## Work task 1
Copy word for word the stretch of the acupuncture text from "I did have a" through "do with this.".
## Work task 2
Pick up the acupuncture text after its last sentence and continue it.

## Page text
-- -- --

On my 2nd visit 3 days ago the acupuncturist was obviously concerned that I was still suffering this ache, I did not have needles on that occasion in the arm, but she tried massage etc all to no avail. She said she had never heard of anybody having this ache for this long before.
I did have a fracture of the wrist on this arm before, but this was about 9 years ago; no pins or anything so she presumed it was nothing to do with this.
I would be glad if you could be of any help as this ache is now causing me sleepness nights, (it wakes me when the medication has worn off).
A: This is a most unusual outcome. There are a number of rare short term adverse effects associated with treatment, but most disappear after 24 to 48 hours. There are also a number of normal treatment effects, and a dull aching sensation where the needle has been inserted is relatively frequent, but this again disappears within minutes of treatment, although occasionally lasting a little longer. The only thing we can think may have happened is that there has been a slight bruise created by the treatment adjacent to a nerve, and the impingement is causing the sensation you are experiencing. In any event we think that it would be best to visit your GP and ask for a neurological assessment to see whether there is a specific nerve which is being affected. We also need to emphasise that all of our practitioners are fully insured so that if this problem continues and is a direct result of treatment you would be entitled to make a claim for any disturbance or distress this may have caused. However, we hope that it proves to be a consequence of minor bruising within the underlying tissue, and in our experience where this kind of problem does occur it does resolve within a week or two, gradually diminishing in intensity and discomfort. We are sorry that you have had this happen, and hope that it does not deter you from having further treatment.

-- -- --

## Extracted entries
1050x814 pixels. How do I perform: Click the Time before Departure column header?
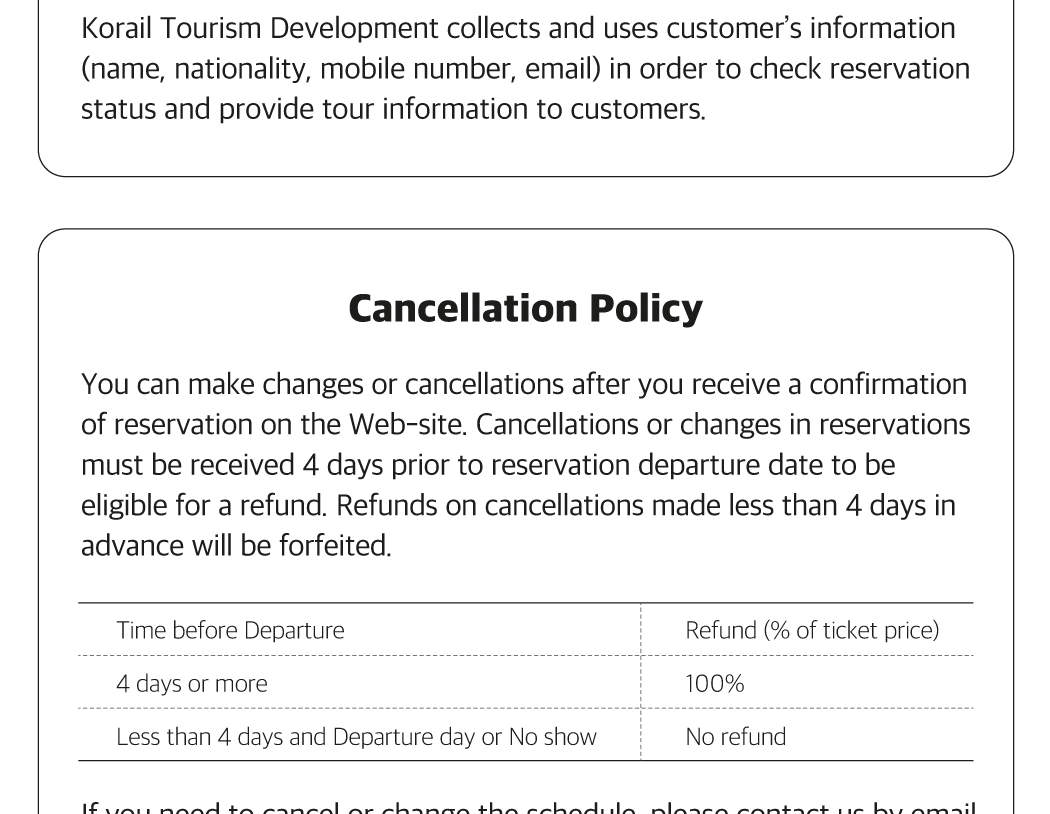click(x=230, y=630)
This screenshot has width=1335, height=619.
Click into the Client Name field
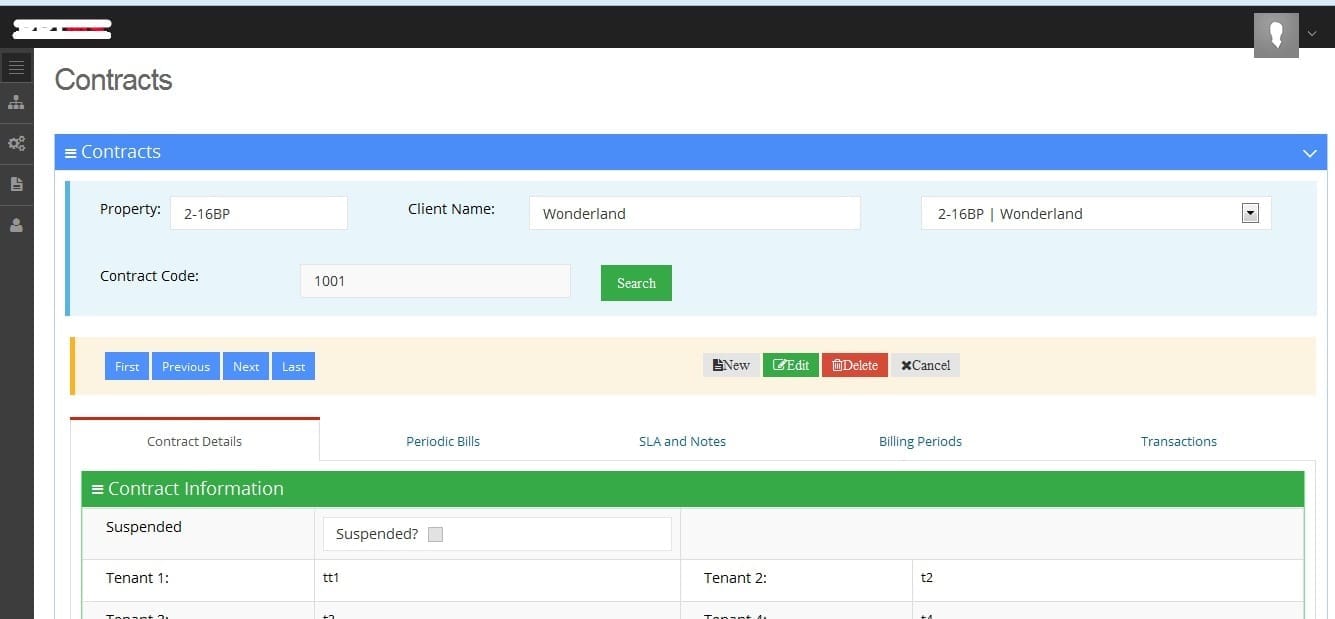[694, 213]
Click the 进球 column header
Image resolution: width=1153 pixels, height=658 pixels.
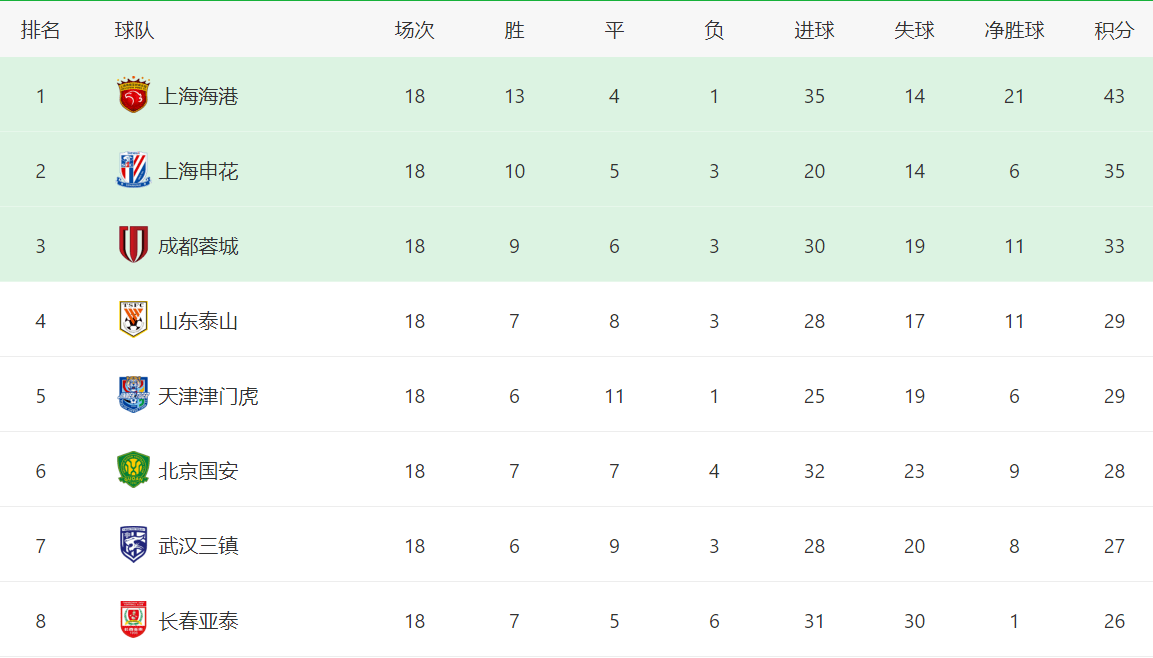pyautogui.click(x=814, y=30)
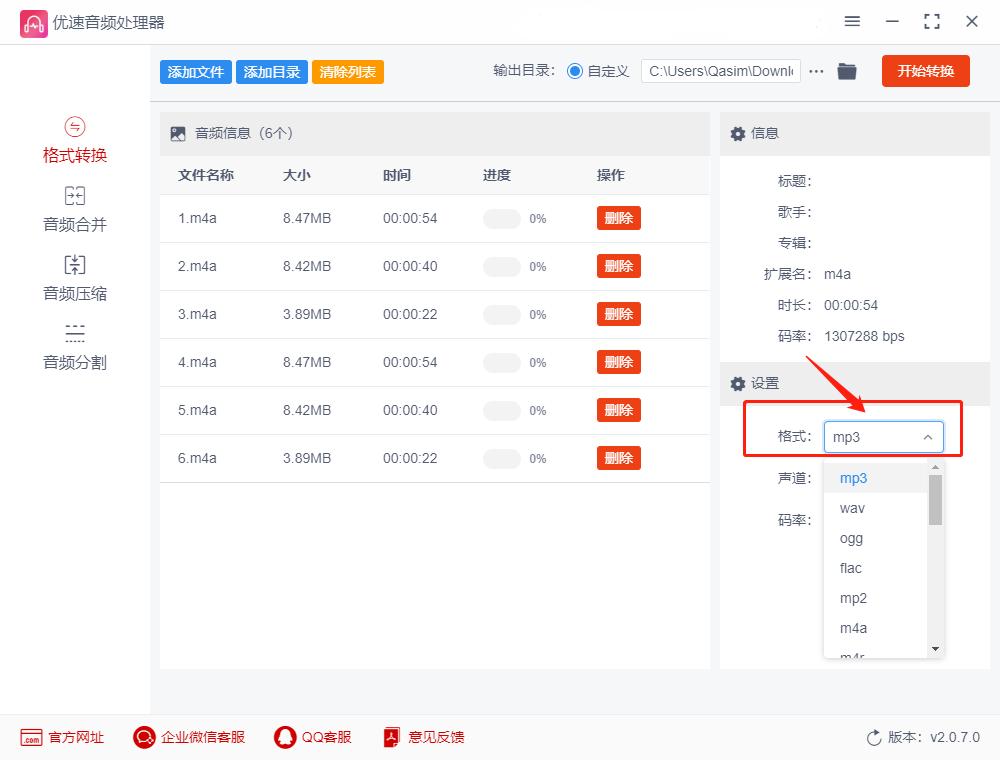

-- -- --

## Task response 1
I did have a fracture of the wrist on this arm before, but this was about 9 years ago; no pins or anything so she presumed it was nothing to do with this.

## Task response 2
Q: I have persistent pain in my chest just under my left nipple. I have had heart scan, X Ray, endoscopy all to find everything is ok. Would acupuncture be worth a try?
A: When someone has had a battery of conventional medical tests to assess a pain they have, the first thing we say to them is that this should be reassuring - it has ruled out most, if not all, of the serious possibilities. We tend to 'inherit' a great many patients in your situation, and working in a different paradigm of medicine can sometimes offer new treatment possibilities.
Chinese medicine is based on an entirely different understanding of the way in which the body mind and spirit work as an interconnected system of energy called 'qi', a term which is virtually untranslatable. An understanding of the flow, rhythms and balance of this energy is integral to understanding the concept of disease in Chinese medicine, and the practitioner will be looking at excesses, deficiencies or blockages to try to establish what is causing the pain. This might lead to local treatment to clear a blockage, or could involve systemic treatment if the problem is the tip of a larger iceberg. Usually there is an element of both involved, with underlying patterns allowing local patterns to develop. A practitioner would probably ask you the same kinds of question you have already been asked - nature, frequency, onset, duration, etc etc - in order to refine their diagnosis.
The best advice we can give you is to visit a BAcC member local to you and seek a brief face to face assessment. This will enable someone to give you a much better idea of how treatable the problem is. Our experience is that these kinds of pains clear quickly with acupuncture treatment or not at all, and you should, if you decide to have treatment, set measurable outcomes and a set review point to avoid a sequence of treatment extending a long time without discernible improvement.